Several dozen Haitian migrants held their third day of protest on Thursday asking Mexican authorities to regularize their situation, which caused a confrontation with police officers.

"Here in Mexico City we don’t have a job and we have to support our families, but we don’t have documents. We are protesting until the authorities give us papers"one of the approximately 30 migrants told the media.

They protested in front of the building of the Mexican Commission for Aid to Refugees (Comar) and asked to be attended by a representative of the institution and also of the National Migration Institute.

The Haitians blocked the entrance to the facilities and tried to enter the building, at which point agents from the Ministry of Citizen Security intervened.

Then there were moments of tension with clashes between the police and the migrants, who threw some sticks and buckets, but the clash soon ceased because Comar personnel assured them that they would be treated.

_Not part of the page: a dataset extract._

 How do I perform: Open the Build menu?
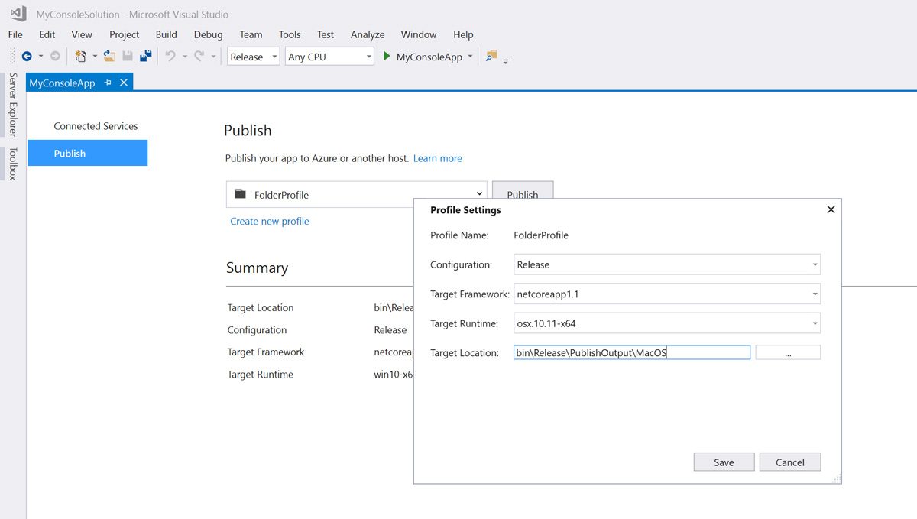click(166, 34)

The protesters insisted on the urgency that the authorities attend to their situation, since many have been in the Mexican capital for months and cannot find a job that allows them to pay the rent of a place to live or cover the needs of their families.

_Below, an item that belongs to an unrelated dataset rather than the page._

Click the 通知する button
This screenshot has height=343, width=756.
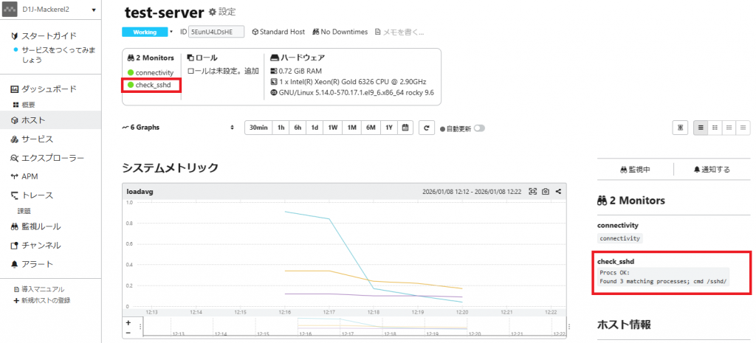[711, 170]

"We want to live here in Mexico and that is why we need a temporary card. We ask for a migration commission to solve our cases, we want legal documents for us", they added.

Nearly 13,000 irregular migrants, mostly from Haiti, were stranded in September in a makeshift camp under the international bridge that connects Del Río (Texas) with Mexico’s Ciudad Acuña, in Coahuila.

The Haitians come from Brazil and Chile after the United States Department of Homeland Security (DHS) reported in August the expansion of the Temporary Protected Status (TPS) program, an announcement that the traffickers misrepresented, according to the Tuesday the foreign minister of Mexico, Marcelo Ebrard.

Given the difficulties, some decided to go to Mexico City to try to remain legally in the Latin American country.

However, so far they are still waiting for a positive response from the Mexican authorities.

The region is experiencing a record migratory flow to the United States, whose Customs and Border Protection Office detected more than 1.7 million undocumented immigrants on the border with Mexico in fiscal year 2021, which ended on September 30.

While Mexico has intercepted more than 252,000 undocumented migrants from January to November and deported more than 100,000 in the same period, according to the Migration Policy Unit of the country’s Ministry of the Interior.

The Mexican Commission for Refugee Assistance received a record 131,488 refugee applications in 2021.